Both of the Twin Cities have closed streets for coronavirus.
The closures, which are already in effect, will continue “through mid-July” in St. Paul, according to a press release, and through the end of May in Minneapolis, per the city website. St. Paul says it closed four roads to make space for “physically distant outdoor activities.” Minneapolis says it chose to shut down two streets to create “more space for social distancing.”
The closures in St. Paul effect the following streets:
- East Como Lake Drive (from East Como to Lexington)
- East Shore Drive (from Johnson to Arlington)
- Cherokee Heights Boulevard (from Baker/Chippewa to Annapolis)
- Mississippi River Boulevard (from Ford Parkway to Pelham)
The closures in Minneapolis effect the following streets:
- West River Parkway (from 4th N to 11th S)

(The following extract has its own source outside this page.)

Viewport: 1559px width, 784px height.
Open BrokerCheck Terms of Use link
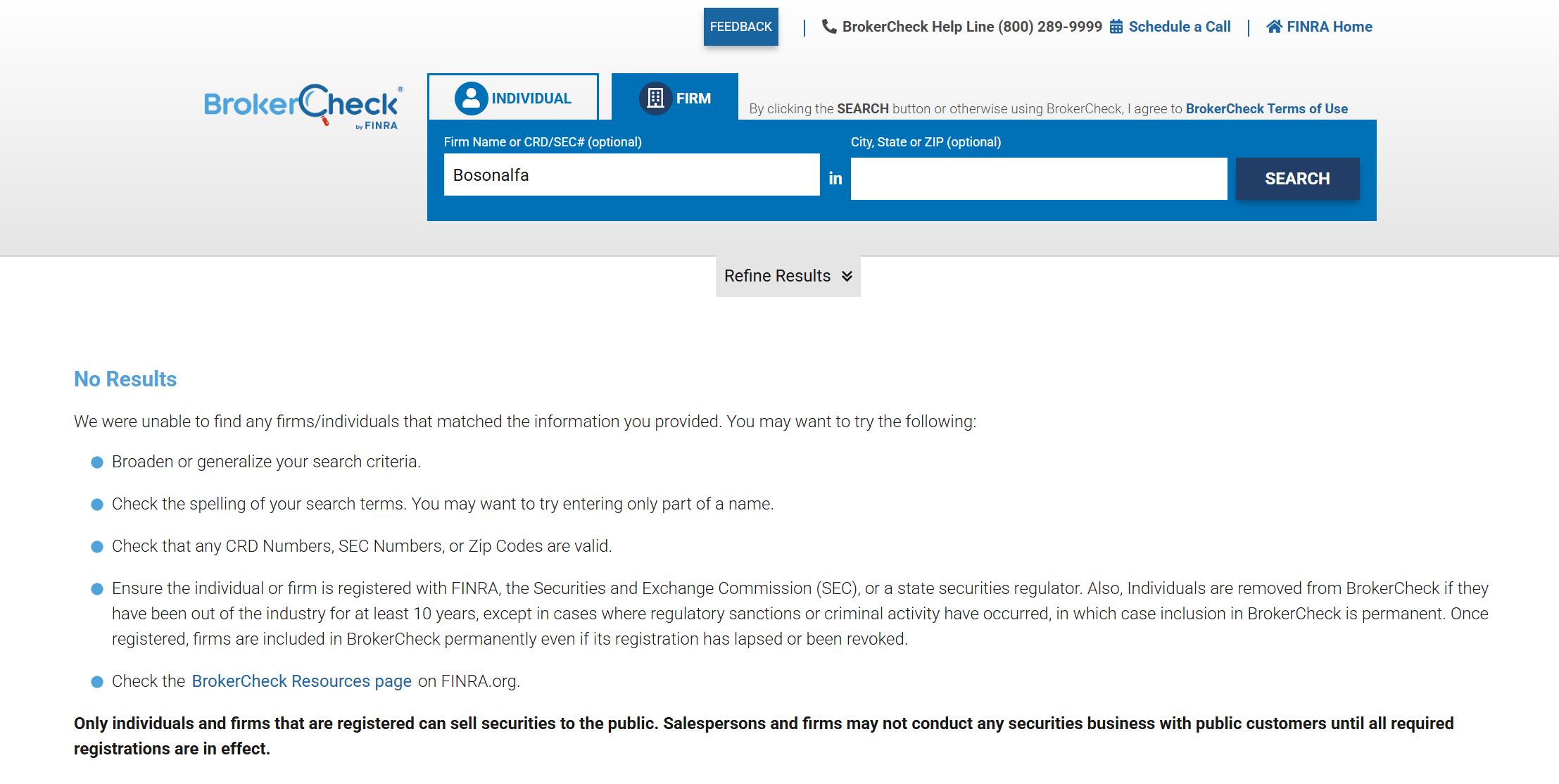[x=1266, y=109]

- Lake Harriet Parkway (from W Minnehaha to 43rd)
In St. Paul, Mississippi River Boulevard will only be closed to southbound traffic to allow driveway access to the houses located along the northbound side. Apparently, drivers who normally approach and depart their homes from the north will have to modify their commutes all summer. A similar situation exists in Minneapolis along West River Parkway.
All of the closed roads appear to be in scenic areas proximal to both neighborhoods and water.
This is not the first time the Twin Cities have closed roads for COVID-19; they did the same thing last summer.
Road closures are not the only way metro area residents will see tangible impacts of the response to the virus this summer. Students and staff at Macalester College in St. Paul are required to get the coronavirus vaccine this summer before they return to campus. There has been debate on the national level about the legality and ethics of such a mandate.
Twin Cities citizens will also likely have to keep wearing masks all summer. The mask mandate “does not have an end date,” according to the Minnesota Department of Health.
Meanwhile, those who choose to mask up and go out to enjoy the nice weather will find limited options. Over a year of restrictions on restaurants and bars and several destructive riots led to nearly 100 permanent closures last year.